Time |
Nickname |
Message |
00:24
🔗
|
underscor |
ivan`: they wouldn't be in hadoop or any easily queriable state until they were fully injested into the wayback machine |
00:24
🔗
|
underscor |
the landing/temp storage repositories don't have enough juice to really do anything to the data they're receiving on-the-fly |
00:29
🔗
|
ivan` |
okay |
00:30
🔗
|
ivan` |
underscor: what if I gave you a Python program that read all the warcs at low nice/ionice, and wrote out some URL list |
00:30
🔗
|
ivan` |
that's what I meant by querying, sorry for being vague |
00:31
🔗
|
underscor |
ah, yeah, that would probably work |
00:31
🔗
|
ivan` |
cool |
00:31
🔗
|
omf_ |
ivan`, I would recommend looking at warcat.
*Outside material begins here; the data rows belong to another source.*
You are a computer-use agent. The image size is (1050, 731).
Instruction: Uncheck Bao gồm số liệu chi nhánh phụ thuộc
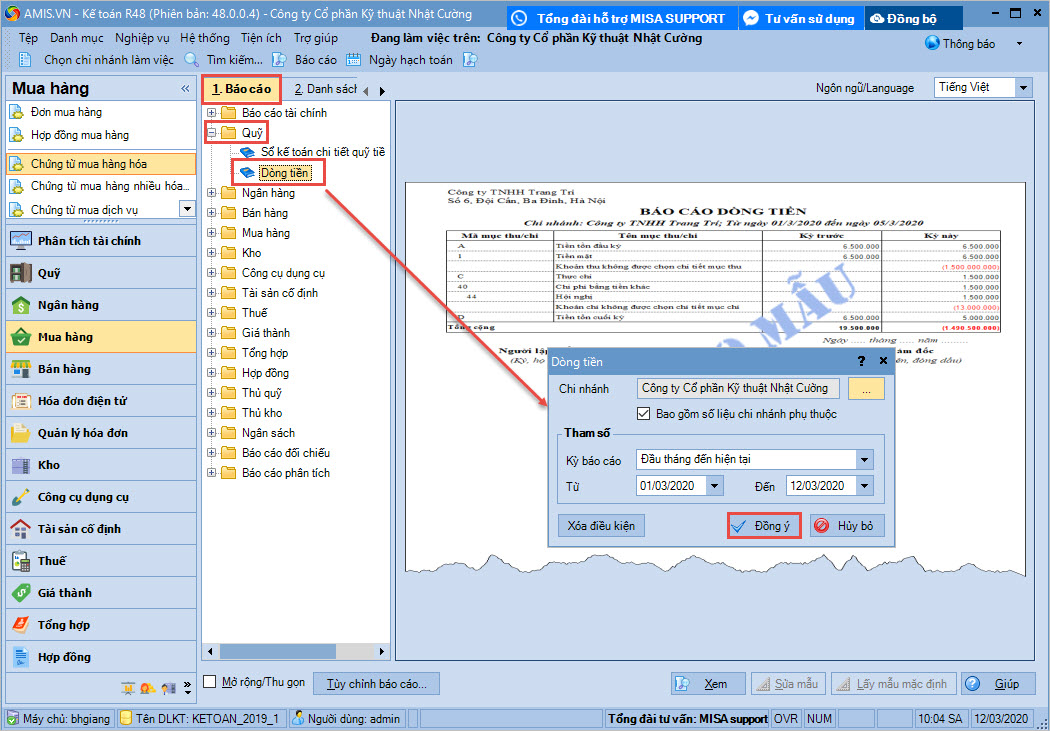[x=644, y=414]
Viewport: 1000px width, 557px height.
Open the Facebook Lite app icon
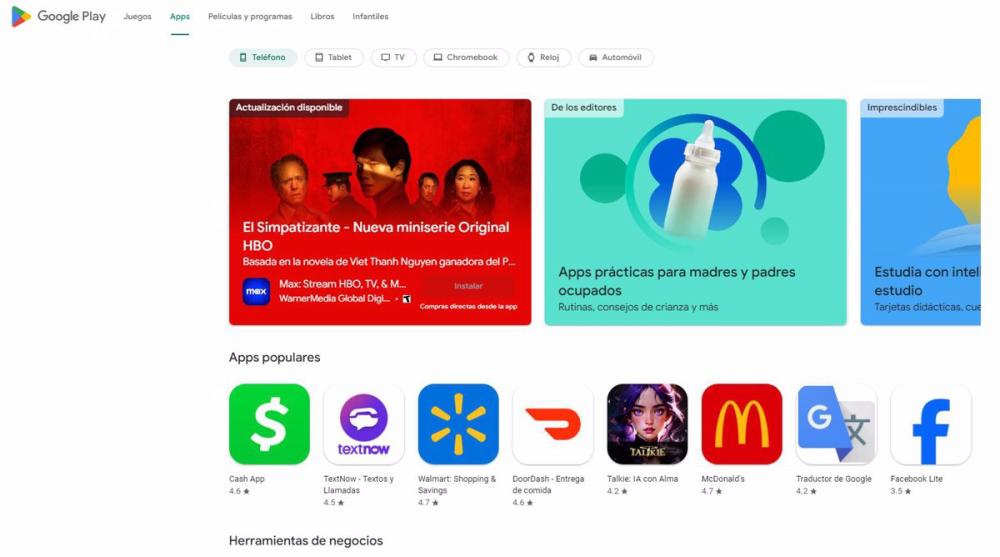pyautogui.click(x=930, y=424)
It is the newest warc program written by chfoo |
00:32
🔗
|
omf_ |
http://www.archiveteam.org/index.php?title=The_WARC_Ecosystem |
00:32
🔗
|
ivan` |
aaaaa Python 3 |
00:33
🔗
|
ivan` |
thanks though, I might give it a try |
05:09
🔗
|
ersi |
Cool. 15,439 downloads of seesaw from PyPi |
06:54
🔗
|
ivan` |
<alard> [19:37:29] The custom data is generated by a little bit of Ruby that runs on the tracker. This script gets the item name and can fill the data object with other things. |
06:55
🔗
|
ivan` |
where do I put this ruby code, and what calls it? |
07:07
🔗
|
ivan` |
oh, I see if rules = redis.get("#{ prefix }extra_parameters") |
07:07
🔗
|
ivan` |
eval(rules) |
07:12
🔗
|
ivan` |
so my universal-tracker is using a redis server I have running, but when I telnet to the redis server and do KEYS, I get nothing? |
07:12
🔗
|
ivan` |
*0 |
07:12
🔗
|
ivan` |
KEYS * |
07:15
🔗
|
ivan` |
oh, I assume it has multiple databases |
07:17
🔗
|
ivan` |
heh "By default there are 16 databases (indexed from 0 to 15) and you can navigate between them using select command. Number of databases can be changed in redis config file with databases setting." |
07:42
🔗
|
ivan` |
for the lucky person googling the log in the future, |
07:42
🔗
|
ivan` |
# redis-cli |
07:42
🔗
|
ivan` |
OK |
07:42
🔗
|
ivan` |
redis 127.0.0.1:6379> select 13 |
07:42
🔗
|
ivan` |
then insert some code like |
07:42
🔗
|
ivan` |
redis 127.0.0.1:6379[13]> set greader:extra_parameters 'data["task_urls"] = ["http://127.0.0.1/", "http://127.0.0.2/"]' |
07:43
🔗
|
ivan` |
OK |
07:45
🔗
|
ersi |
yay |
07:45
🔗
|
ersi |
Looks like you're streaming ahead :-) |
07:48
🔗
|
ivan` |
universal-tracker appears to be accepting items that do not match the valid item regexp |
07:48
🔗
|
ivan` |
I'm submitting through the textarea |
08:17
🔗
|
omf_ |
ivan`, we have an #archiveteam-tracker channel |
08:17
🔗
|
omf_ |
it might get people's attention there faster |
08:20
🔗
|
ersi |
He's developing a pipeline project - it's not just tracker talk dude |
08:20
🔗
|
ersi |
And that channel has another purpose |
08:35
🔗
|
ivan` |
too many channels |
08:35
🔗
|
ivan` |
omf_: but thanks, joined |
08:42
🔗
|
ersi |
That channel is more for talking about the tracker operations though |
12:29
🔗
|
ivan` |
alard: any idea why this block of code can be evaled inside irb just fine, but not inside calculate_extra_parameters? https://www.refheap.com/a7038a1414918ee6c6201fbb2/raw |
12:30
🔗
|
ivan` |
hm, I guess data can be nil |
12:31
🔗
|
ivan` |
oh, I think I have to look inside item instead of data |
12:34
🔗
|
ivan` |
yep, and item is just a string |
18:47
🔗
|
alard |
ivan`: Yes, I think that's it. I had the same problem at some point. item_name is set after calculate_extra_parameters, that's what makes it confusing. |